Durée de lecture : 7 mn

Nombre de mots : 1430


6 commentaires :

  • Ce parcours sportif et social des déclassés , je l’ai souvent fait, du côté du bassin de la Villette le long du canal avant de renoncer pour des raisons d’ordre physiques ! Bien observé....et joliment écrit..


  • De bien belles pages, si vraies dans les sentiments ressentis quand nous passons à côtés des laissés pour compte de notre société.

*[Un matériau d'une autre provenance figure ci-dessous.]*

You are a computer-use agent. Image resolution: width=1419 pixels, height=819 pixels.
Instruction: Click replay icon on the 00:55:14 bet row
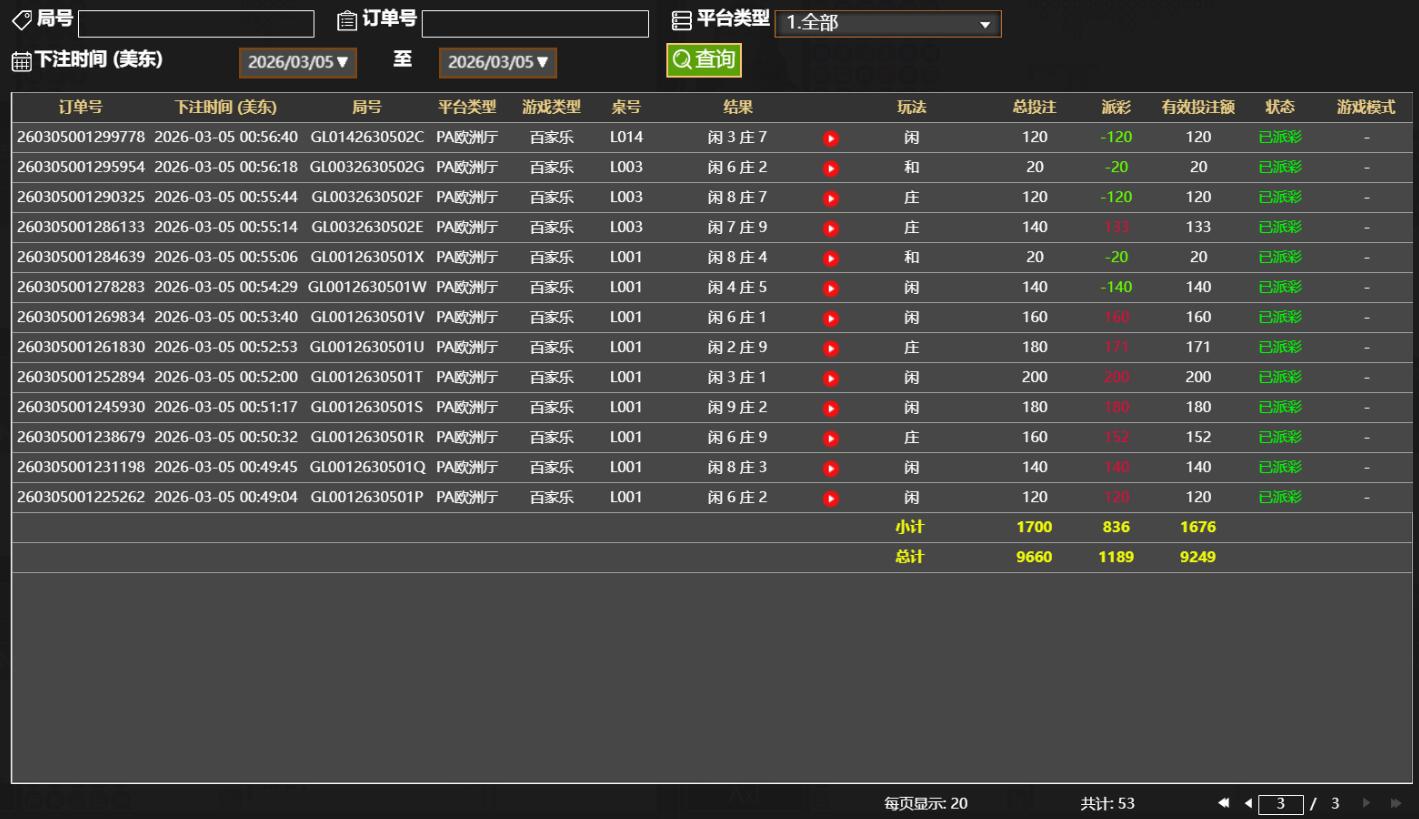point(830,228)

Un regard vrai et pur, porté sur ceux qui existent même si la société essaie de nous les cacher et si nous même n’avons pas toujours l’envie ou le courage de les voir.

    Ce récit, rempli d’humanisme, exprime sans fausse pudeur, d’une façon limpide et tellement vraie, tous les ressentis, toutes les questions que l’on se pose, et dans le même temps tout le respect que l’on doit à ceux qui sont jetés à la rue sans aucune considération, à ces co-existants à côté de nos vies de nantis.


  • C’est drôlement bien ce récit , l’auteur écrit comme s’il filmait ce qu’il voyait avec beaucoup de sensibilité.
    Ces personnages hors normes, vont et viennent et nous interpellent au sens propre comme au sens figuré
    Ah ! ce genou qui s’entend aussi je-nous. Rien n’est permanent "au Point éphémère"


  • Je comprends cette impuissance que nous ressentons face à la misère si visible que nous aimerions ne pas voir.... Ces SDF n’ont plus rien à voir avec LE clochard du quartier, personnage joyeux de nombreux films, ils n’ont pas choisi cette vie, votre récit sur eux leur donne déjà une certaine identité, ils révèlent un échec cuisant de notre société. Vous courez devant eux (même avec un genou douloureux !) mais eux ils ne bougent plus,ils font masse avec le trottoir, le carton....


  • Je suis touchée par ce récit , par ce que l’auteur exprime , et ce qu’il pense . A travers ce témoignage sensible , discret et profond , ces solitudes abominables et ces souffrances sont dévoilées avec pudeur entourée par une sorte de tendresse .
    En lisant ce récit des images me sont revenues , de ceux et celles que l’on a croisé et ceux que l’on croise encore .Ils et elles sont de plus en plus nombreux ,et de plus en plus invisibles dans nos villes propres , blanchies .
    Alors , en réponse à ce qui me semble être suggéré dans ce récit :
    DONNER OUI ; face a la pensée bien pensante " ce n’est pas mon problème " ou " c’est leur problème " sinon c’est notre propre coeur qui se ferme .
    SE QUESTIONNER OUI ; car c’est devenu presque normal , banal de voir vivre dans la rue nos semblables .
    CREER DE LA RESISTANCE OUI ; devant la peur et la froideur .
    L’ECRIRE OUI ; car c’est presque TABOU la Rue . A cause sans doute , entre autres , de la honte que cela nous renvoie .


  • Ce récit est très bien écrit, j’ai beaucoup aimé cette description d’un jour ordinaire, un footing le long du canal, avec la prise en compte des gens que l’on croise. Beaucoup d’humanité dans cette écriture, merci Jean Luc.